Report: John Kerry Undermining Trump, Israel and American Foreign Policy with the Palestinians
Although the relationship between the Palestinian Authority and the Trump administration has been a little rocky since President Donald Trump recognized Jerusalem as Israel’s Capital, the previous administration has stayed in contact with Palestinian officials.
Former U.S. Secretary of State John Kerry met with Hussein Agha, an associate of Palestinian Authority President Mahmoud Abbas, in London according to The Jerusalem Post.
Agha, a veteran peacemaker with Israel, repeated details from this conversation to senior officials in Ramallah.
During this conversation, Kerry asked Agha to take a message to Abbas to “hold on and be strong.”
He said to tell him “that he should stay strong in his spirit and play for time, that he will not break and will not yield to President Trump’s demands.”
Kerry reportedly said that within a year, there is a strong possibility that President Donald Trump will no longer be in office.
According to Agha’s report, Kerry offered his assistance to Palestinians in their peace process, using his contacts and support of the plan.

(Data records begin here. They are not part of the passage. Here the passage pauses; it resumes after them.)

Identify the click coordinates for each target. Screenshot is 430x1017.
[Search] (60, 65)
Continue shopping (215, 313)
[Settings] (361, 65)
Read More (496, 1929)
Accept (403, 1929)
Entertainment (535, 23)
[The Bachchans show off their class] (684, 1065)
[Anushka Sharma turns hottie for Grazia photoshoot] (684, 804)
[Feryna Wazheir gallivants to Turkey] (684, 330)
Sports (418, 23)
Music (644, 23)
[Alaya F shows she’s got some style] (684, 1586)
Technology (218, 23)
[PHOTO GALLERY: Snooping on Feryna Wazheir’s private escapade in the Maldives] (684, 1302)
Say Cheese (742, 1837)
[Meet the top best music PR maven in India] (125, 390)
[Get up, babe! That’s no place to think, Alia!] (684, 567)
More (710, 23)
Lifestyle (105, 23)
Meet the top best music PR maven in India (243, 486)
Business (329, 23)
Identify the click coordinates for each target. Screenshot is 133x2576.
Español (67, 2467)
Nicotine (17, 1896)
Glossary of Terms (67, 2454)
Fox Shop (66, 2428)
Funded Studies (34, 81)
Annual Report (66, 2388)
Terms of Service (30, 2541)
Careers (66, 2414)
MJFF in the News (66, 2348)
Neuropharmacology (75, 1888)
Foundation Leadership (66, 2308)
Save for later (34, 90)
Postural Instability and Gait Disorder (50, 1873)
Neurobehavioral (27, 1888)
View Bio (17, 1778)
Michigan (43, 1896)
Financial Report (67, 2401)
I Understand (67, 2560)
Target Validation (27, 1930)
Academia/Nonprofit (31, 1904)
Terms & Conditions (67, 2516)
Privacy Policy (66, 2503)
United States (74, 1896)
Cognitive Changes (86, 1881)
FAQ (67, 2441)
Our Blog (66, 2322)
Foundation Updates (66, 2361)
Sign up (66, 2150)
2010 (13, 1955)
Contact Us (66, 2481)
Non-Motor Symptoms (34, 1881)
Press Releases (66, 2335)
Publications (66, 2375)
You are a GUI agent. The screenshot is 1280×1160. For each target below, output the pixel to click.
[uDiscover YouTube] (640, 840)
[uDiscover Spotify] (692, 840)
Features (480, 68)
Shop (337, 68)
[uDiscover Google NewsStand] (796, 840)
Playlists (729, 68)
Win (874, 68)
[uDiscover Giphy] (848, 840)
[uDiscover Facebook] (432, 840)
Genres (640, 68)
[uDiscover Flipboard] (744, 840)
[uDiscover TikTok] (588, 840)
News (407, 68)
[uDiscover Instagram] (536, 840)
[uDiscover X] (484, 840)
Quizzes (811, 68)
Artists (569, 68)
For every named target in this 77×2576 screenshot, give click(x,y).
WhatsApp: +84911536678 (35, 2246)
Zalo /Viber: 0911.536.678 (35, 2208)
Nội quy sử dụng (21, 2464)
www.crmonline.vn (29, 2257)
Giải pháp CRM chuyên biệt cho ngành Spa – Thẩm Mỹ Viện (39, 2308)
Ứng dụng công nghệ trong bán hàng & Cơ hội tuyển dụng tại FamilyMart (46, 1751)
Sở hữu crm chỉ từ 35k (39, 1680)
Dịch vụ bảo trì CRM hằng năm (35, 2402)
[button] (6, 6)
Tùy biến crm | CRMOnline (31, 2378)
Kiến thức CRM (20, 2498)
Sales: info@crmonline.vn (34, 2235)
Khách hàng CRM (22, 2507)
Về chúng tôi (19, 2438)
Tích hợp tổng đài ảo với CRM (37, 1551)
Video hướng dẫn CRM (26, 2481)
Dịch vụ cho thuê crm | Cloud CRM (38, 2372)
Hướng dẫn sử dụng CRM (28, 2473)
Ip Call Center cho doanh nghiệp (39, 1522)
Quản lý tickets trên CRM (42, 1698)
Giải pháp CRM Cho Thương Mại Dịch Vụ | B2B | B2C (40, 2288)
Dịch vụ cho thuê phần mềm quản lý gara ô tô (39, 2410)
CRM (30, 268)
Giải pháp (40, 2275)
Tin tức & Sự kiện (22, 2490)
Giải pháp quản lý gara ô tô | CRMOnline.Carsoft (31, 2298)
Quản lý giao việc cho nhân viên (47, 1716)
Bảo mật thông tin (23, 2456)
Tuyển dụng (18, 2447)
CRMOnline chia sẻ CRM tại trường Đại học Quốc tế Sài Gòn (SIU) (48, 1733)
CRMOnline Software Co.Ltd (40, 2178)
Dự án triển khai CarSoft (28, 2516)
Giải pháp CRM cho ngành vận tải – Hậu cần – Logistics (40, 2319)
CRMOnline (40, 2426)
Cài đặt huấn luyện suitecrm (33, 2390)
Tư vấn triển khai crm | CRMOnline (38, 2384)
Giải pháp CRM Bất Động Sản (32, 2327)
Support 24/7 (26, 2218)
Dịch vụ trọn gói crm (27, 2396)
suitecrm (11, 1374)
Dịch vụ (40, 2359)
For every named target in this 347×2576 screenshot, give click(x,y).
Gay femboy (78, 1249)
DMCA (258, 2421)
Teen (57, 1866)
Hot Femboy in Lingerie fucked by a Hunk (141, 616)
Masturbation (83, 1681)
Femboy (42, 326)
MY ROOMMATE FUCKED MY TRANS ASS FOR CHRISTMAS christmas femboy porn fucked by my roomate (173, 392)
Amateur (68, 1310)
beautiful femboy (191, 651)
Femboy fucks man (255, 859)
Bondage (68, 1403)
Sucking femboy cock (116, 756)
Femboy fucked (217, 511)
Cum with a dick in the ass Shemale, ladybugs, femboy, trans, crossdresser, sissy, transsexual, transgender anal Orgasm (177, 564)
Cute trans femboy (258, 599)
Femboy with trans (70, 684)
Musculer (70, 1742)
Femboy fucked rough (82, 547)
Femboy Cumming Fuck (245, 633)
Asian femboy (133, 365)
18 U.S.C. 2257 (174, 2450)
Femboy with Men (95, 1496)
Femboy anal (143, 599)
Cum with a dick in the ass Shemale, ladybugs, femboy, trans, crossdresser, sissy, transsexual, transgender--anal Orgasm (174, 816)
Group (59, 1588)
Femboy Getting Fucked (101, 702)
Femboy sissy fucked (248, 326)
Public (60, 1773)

“Maybe it is time for the Palestinians to define their peace principles and present a positive plan,” Kerry suggested, according to The Jerusalem Post.
He also said to focus on personal attacks on Trump, who Kerry claims is responsible for the entire situation, instead of his administration or the U.S.
The Jerusalem Post reported that Kerry used “derogatory terms and even worse” when referring to the president, and told Agha that many Americans are dissatisfied with Trump and his leadership.
The 74-year-old also told Agha that he would consider running against Trump in 2020 if he survives his term, which would make Kerry the oldest president in U.S. history.
According to Agha’s report, “Kerry appears to be ‘crazy about things,’ very energetic, and someone who is yearning to help realize the dream of peace between Israelis and Palestinians.”
Early January, the Trump administration announced a hefty cut in U.S. aid to the United Nations agency for Palestinian refugees, slashing the first installment of 2018 by more than half.
Instead of sending the planned $125 million to the U.N. Relief and Works Agency, the U.S. will send just $60 million in aid. Palestinian refugees get aid through UNRWA.
UNRWA applies refugee status to “a person whose normal place of residence was Palestine during the period 1 June 1946 to 15 May 1948, and who lost both home and means of livelihood as a result of the 1948 conflict,” and also to such a person’s descendants.
This funding cut, as well as Trump’s recognition of Jerusalem as Israel’s capital, has created tension between the U.S. and Palestine.